Collected data
________________________

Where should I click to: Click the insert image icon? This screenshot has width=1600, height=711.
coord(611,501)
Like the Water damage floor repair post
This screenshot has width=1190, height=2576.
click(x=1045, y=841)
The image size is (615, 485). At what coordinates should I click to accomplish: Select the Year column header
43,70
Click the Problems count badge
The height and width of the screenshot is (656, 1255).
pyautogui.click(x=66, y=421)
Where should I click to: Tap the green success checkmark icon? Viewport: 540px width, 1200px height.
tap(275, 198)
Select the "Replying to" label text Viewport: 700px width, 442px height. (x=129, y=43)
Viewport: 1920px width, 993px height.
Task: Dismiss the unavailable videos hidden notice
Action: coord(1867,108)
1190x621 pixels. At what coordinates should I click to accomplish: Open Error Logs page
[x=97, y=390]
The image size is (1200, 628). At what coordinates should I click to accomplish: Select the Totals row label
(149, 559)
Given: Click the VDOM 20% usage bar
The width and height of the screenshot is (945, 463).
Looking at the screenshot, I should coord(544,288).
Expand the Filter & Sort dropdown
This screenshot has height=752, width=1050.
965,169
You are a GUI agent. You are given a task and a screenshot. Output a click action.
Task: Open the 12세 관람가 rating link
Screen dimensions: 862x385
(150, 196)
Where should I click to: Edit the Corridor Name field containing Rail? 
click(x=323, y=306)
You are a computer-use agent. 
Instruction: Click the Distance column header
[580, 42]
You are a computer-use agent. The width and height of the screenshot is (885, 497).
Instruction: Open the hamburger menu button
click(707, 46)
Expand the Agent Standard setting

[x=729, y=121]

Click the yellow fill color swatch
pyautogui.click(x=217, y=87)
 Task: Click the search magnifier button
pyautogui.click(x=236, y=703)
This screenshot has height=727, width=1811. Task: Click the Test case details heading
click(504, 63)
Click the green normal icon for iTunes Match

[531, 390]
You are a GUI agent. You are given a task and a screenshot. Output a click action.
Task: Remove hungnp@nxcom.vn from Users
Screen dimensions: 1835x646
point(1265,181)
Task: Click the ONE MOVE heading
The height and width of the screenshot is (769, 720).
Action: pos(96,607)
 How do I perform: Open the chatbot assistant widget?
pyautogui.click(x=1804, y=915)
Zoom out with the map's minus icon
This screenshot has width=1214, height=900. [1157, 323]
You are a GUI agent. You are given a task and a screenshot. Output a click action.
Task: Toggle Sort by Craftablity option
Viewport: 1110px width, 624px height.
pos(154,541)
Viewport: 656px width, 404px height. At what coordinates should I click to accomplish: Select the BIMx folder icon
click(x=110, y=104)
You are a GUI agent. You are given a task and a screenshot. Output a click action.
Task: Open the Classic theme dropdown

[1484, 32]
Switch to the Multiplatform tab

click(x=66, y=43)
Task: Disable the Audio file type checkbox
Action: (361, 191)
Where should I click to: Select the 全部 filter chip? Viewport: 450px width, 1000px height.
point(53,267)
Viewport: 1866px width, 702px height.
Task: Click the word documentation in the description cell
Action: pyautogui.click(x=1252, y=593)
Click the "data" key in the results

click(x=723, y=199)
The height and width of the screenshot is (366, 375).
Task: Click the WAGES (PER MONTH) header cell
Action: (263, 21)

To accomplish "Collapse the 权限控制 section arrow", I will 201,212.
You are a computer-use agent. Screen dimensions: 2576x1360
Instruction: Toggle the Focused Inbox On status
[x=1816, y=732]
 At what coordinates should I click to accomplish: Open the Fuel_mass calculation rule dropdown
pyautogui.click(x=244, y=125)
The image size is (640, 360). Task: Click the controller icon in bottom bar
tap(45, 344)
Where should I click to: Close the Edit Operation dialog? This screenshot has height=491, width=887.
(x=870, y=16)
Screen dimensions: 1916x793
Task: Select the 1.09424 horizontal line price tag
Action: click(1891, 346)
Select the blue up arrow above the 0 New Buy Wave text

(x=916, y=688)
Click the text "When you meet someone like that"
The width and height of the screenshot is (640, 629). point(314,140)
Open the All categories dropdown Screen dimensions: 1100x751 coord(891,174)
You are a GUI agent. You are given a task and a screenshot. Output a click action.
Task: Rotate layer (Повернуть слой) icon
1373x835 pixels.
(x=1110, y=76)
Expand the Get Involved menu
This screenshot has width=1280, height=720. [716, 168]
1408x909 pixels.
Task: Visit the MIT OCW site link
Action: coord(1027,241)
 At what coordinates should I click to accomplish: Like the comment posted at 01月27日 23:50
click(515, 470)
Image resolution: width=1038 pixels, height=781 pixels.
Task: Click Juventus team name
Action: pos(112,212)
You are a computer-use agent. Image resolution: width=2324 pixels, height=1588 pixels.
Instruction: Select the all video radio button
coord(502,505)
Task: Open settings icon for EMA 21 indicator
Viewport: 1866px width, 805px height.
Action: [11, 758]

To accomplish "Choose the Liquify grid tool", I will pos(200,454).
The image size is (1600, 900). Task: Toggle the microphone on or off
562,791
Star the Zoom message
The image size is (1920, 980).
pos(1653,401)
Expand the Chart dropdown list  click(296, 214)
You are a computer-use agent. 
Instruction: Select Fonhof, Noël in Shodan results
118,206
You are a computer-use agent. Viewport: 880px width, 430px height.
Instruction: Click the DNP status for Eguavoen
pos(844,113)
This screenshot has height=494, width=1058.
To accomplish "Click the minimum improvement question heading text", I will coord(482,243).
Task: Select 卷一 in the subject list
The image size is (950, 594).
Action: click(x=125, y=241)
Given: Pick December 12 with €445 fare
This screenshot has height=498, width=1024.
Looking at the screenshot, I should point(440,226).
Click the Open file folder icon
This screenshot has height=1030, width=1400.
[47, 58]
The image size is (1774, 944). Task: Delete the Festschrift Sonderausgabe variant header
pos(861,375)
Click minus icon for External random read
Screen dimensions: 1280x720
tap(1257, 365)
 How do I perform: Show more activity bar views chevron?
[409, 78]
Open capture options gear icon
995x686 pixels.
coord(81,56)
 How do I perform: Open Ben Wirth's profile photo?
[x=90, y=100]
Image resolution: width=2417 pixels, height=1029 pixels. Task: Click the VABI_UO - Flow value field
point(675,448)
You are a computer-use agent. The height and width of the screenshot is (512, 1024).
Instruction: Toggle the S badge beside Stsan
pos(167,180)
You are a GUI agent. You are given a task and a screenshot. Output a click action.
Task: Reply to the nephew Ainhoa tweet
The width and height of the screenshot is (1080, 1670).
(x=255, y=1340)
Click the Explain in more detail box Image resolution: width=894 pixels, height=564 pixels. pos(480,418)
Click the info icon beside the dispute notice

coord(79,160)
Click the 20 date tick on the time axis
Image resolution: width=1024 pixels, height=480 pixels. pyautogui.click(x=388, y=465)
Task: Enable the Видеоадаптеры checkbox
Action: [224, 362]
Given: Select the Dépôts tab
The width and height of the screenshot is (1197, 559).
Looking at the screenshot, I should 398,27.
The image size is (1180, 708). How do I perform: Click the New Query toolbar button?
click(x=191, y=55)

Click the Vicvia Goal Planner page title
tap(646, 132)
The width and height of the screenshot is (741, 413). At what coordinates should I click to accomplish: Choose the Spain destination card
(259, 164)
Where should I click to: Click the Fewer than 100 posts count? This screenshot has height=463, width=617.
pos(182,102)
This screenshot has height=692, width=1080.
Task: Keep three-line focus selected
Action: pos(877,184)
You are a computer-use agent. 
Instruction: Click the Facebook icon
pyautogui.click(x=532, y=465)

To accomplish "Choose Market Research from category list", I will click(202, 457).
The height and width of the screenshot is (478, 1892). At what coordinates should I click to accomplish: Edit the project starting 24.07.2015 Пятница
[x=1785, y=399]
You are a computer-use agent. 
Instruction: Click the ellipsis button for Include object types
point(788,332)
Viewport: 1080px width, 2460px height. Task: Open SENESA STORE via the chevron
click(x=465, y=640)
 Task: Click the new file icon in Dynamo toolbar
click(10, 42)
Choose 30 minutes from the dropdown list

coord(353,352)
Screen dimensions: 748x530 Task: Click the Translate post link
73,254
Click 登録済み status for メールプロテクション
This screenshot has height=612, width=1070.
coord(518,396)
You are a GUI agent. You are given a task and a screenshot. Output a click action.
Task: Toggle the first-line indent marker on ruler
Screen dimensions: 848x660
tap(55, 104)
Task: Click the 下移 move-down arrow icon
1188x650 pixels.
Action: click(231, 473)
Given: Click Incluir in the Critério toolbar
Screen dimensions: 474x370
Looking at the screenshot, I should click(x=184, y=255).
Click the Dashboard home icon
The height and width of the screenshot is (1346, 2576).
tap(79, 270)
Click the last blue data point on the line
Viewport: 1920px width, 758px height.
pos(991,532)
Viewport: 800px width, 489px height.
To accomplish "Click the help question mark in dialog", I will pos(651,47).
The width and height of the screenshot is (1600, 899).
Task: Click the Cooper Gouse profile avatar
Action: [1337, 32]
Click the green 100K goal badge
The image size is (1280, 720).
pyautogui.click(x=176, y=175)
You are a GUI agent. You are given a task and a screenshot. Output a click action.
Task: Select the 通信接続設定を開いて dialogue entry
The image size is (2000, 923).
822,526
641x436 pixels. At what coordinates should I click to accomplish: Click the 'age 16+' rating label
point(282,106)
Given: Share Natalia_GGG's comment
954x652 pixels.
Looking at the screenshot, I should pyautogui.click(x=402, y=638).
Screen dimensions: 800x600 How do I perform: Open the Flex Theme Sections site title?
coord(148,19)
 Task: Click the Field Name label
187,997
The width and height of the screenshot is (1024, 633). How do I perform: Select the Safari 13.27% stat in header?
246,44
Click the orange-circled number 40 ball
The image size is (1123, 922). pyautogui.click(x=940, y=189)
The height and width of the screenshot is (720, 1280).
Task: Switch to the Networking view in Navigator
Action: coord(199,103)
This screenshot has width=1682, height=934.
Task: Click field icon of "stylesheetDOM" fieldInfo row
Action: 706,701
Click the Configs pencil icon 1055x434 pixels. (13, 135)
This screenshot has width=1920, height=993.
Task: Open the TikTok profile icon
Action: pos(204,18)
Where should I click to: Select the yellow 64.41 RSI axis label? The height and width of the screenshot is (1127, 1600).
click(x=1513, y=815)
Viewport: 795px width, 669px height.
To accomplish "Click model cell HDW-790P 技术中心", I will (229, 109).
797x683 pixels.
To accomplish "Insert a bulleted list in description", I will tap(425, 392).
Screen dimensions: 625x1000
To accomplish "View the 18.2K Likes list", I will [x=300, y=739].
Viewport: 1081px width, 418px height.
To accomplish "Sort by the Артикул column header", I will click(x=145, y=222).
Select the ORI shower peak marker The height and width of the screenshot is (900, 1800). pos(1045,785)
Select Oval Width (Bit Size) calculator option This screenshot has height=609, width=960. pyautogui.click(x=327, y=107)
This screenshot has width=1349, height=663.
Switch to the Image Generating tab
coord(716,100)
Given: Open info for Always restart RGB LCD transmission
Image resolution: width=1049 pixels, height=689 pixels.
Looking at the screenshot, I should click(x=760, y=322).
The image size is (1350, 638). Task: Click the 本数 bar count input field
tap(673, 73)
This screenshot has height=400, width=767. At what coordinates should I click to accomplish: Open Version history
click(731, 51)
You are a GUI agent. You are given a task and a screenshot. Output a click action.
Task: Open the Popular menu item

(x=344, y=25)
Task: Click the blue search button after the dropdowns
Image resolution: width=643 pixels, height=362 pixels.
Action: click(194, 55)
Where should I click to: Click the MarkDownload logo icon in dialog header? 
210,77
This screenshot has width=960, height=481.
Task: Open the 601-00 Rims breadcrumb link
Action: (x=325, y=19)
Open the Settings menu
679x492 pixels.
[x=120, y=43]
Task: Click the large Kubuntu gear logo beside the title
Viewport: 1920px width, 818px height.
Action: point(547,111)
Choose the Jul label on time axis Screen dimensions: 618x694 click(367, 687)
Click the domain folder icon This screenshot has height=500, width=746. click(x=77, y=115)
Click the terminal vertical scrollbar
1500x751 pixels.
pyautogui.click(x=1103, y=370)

________________________

What to produce: Filter the entries above down to the lines that contain "marker".

Exercise result:
Task: Toggle the first-line indent marker on ruler
Select the ORI shower peak marker The height and width of the screenshot is (900, 1800). pos(1045,785)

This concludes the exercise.